Provided records:
++++

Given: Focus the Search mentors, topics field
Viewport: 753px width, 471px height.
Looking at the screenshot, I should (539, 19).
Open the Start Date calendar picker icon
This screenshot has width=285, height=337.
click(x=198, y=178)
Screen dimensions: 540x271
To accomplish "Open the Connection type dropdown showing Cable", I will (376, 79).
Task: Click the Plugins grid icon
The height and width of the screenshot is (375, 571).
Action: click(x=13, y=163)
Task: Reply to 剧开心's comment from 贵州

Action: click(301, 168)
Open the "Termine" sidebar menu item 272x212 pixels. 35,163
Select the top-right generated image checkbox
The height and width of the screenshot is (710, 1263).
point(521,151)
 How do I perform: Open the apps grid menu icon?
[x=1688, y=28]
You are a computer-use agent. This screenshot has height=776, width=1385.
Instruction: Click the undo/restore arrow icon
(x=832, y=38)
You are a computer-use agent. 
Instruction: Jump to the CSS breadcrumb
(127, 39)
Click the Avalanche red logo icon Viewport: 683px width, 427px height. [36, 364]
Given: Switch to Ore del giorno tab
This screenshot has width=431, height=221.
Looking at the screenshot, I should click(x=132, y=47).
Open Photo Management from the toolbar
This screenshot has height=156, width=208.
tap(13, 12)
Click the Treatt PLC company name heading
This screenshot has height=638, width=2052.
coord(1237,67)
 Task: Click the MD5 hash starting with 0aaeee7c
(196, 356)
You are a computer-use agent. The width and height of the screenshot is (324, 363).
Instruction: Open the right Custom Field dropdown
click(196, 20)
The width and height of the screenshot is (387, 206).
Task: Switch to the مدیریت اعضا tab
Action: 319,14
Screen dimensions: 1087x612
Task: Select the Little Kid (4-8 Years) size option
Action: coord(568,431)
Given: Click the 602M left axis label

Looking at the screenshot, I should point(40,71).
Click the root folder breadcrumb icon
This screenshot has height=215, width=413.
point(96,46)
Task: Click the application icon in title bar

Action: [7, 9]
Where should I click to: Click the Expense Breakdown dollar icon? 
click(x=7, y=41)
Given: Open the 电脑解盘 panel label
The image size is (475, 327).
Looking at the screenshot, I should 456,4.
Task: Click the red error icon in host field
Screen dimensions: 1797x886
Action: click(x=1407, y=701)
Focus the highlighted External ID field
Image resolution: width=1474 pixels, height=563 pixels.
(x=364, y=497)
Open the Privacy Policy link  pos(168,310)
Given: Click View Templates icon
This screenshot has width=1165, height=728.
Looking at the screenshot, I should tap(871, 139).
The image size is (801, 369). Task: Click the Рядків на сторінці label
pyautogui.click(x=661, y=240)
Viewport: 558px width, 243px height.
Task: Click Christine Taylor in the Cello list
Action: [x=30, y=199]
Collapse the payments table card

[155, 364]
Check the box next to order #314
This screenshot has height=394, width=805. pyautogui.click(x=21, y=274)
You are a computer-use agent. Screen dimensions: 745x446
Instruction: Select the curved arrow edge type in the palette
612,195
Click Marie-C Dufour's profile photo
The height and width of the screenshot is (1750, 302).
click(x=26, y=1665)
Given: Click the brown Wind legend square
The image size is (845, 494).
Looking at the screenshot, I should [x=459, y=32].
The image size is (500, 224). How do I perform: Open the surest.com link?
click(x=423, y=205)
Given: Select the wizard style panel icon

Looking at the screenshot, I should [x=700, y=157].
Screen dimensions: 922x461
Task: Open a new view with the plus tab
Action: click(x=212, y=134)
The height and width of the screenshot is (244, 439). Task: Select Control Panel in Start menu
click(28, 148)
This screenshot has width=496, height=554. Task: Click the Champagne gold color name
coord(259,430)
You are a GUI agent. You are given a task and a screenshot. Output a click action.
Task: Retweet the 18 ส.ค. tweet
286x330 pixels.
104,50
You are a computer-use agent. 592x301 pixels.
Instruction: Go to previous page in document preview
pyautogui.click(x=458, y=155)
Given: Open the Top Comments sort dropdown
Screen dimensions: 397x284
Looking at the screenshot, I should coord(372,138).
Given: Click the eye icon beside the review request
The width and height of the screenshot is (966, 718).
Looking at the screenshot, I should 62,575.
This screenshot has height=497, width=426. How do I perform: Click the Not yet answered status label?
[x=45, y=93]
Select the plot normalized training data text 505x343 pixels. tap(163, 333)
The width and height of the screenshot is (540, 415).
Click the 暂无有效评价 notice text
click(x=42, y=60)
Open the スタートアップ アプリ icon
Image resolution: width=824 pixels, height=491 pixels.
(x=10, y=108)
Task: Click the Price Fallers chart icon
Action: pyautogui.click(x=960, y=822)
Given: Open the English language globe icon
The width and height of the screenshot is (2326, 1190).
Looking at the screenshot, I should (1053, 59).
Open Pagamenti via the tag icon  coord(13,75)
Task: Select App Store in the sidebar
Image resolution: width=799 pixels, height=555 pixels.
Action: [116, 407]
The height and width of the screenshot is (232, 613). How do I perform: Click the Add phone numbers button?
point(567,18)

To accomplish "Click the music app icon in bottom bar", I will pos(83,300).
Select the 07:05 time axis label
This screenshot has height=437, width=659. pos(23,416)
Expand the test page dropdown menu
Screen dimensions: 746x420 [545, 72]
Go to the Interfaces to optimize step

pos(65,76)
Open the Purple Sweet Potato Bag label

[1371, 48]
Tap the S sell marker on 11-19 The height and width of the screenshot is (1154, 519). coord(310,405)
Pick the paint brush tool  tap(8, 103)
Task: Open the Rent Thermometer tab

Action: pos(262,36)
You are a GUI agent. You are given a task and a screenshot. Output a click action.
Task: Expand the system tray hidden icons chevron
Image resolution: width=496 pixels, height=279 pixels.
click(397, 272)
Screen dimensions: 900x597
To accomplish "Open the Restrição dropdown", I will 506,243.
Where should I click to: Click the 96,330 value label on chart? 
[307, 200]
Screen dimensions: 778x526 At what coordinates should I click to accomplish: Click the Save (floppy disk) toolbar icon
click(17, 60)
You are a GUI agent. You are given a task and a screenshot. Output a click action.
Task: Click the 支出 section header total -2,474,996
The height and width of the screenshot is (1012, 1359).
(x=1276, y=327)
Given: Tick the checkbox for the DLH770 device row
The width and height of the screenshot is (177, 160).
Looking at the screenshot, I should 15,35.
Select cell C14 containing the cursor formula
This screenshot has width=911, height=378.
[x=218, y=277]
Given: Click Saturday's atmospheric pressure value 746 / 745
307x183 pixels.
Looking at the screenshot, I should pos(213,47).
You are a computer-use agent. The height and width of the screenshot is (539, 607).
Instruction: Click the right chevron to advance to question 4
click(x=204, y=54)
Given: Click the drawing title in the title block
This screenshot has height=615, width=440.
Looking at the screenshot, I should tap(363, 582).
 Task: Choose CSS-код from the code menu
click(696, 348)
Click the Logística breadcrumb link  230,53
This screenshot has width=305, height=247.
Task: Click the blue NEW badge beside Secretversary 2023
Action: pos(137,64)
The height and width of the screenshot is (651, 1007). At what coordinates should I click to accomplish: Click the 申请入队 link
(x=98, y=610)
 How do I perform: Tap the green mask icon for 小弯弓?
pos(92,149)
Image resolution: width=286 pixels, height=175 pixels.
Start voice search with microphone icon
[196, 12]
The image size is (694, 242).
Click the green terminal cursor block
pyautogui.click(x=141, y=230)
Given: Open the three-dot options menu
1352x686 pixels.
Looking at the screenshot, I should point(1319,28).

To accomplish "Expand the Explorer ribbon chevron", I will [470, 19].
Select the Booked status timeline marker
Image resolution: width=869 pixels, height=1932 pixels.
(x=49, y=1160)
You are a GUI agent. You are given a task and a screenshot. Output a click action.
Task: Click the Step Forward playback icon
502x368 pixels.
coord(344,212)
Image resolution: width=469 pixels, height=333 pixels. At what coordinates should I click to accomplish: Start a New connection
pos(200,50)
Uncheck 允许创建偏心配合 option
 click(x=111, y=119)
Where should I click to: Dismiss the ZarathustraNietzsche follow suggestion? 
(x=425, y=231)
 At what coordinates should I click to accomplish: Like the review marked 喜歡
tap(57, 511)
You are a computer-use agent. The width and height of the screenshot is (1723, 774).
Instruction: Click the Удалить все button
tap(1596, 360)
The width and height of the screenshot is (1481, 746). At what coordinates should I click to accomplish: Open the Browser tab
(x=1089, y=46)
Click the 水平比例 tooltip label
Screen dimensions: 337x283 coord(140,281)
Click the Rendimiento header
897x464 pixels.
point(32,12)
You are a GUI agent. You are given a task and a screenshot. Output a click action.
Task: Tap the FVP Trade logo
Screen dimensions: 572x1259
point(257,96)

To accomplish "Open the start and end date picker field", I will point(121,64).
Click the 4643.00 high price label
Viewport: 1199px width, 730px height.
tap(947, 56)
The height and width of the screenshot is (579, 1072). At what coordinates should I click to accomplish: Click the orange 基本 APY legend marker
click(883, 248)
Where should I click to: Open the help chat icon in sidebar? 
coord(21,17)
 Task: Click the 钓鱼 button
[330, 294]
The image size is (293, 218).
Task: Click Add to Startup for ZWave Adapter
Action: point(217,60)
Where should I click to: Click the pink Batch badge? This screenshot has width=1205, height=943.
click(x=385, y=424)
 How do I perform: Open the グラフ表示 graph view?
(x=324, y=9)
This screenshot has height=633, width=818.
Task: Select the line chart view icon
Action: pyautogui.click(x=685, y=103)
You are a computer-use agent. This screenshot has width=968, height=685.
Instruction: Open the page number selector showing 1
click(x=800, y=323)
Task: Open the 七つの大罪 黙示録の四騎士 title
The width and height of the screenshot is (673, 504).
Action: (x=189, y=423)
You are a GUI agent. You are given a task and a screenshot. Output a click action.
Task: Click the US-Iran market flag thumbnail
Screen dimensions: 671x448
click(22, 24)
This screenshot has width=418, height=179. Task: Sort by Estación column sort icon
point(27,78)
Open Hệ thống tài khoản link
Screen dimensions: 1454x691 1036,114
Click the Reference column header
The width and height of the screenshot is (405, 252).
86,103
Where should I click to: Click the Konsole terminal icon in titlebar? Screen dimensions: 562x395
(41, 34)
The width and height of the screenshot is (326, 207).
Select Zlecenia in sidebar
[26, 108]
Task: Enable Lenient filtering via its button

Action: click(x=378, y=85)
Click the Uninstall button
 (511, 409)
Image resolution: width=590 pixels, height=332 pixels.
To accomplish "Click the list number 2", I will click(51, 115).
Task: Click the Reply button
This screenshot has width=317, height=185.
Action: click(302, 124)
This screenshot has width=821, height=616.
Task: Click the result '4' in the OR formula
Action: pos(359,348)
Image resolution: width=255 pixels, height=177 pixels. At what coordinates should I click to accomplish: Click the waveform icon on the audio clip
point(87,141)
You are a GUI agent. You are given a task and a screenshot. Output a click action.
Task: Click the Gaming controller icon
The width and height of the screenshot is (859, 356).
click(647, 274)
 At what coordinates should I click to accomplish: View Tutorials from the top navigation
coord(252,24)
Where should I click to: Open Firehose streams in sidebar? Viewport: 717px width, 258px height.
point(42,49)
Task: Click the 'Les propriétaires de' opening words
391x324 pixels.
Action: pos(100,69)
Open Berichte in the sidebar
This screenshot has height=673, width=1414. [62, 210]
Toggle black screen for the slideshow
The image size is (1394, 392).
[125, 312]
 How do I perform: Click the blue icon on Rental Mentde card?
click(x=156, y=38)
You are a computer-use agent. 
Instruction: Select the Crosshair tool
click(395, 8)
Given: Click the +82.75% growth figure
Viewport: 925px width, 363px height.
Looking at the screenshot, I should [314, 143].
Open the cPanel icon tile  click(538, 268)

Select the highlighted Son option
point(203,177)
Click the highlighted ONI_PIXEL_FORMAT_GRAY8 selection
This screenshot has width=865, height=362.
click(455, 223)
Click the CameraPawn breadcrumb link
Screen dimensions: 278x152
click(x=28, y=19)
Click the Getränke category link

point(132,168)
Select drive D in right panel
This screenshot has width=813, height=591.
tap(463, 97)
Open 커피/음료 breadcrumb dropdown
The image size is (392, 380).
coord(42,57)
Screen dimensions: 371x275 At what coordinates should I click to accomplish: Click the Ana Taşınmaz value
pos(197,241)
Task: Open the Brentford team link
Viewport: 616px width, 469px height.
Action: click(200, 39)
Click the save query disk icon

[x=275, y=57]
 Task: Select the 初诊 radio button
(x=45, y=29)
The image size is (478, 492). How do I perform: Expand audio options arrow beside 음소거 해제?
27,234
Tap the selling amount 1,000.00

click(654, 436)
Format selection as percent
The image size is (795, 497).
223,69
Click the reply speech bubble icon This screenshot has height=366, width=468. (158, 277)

++++

Directions for this task: Look through the listing, and copy each line in which the string "logo" turns up.

Answer to the exercise:
Click the Avalanche red logo icon Viewport: 683px width, 427px height. [36, 364]
Task: Tap the FVP Trade logo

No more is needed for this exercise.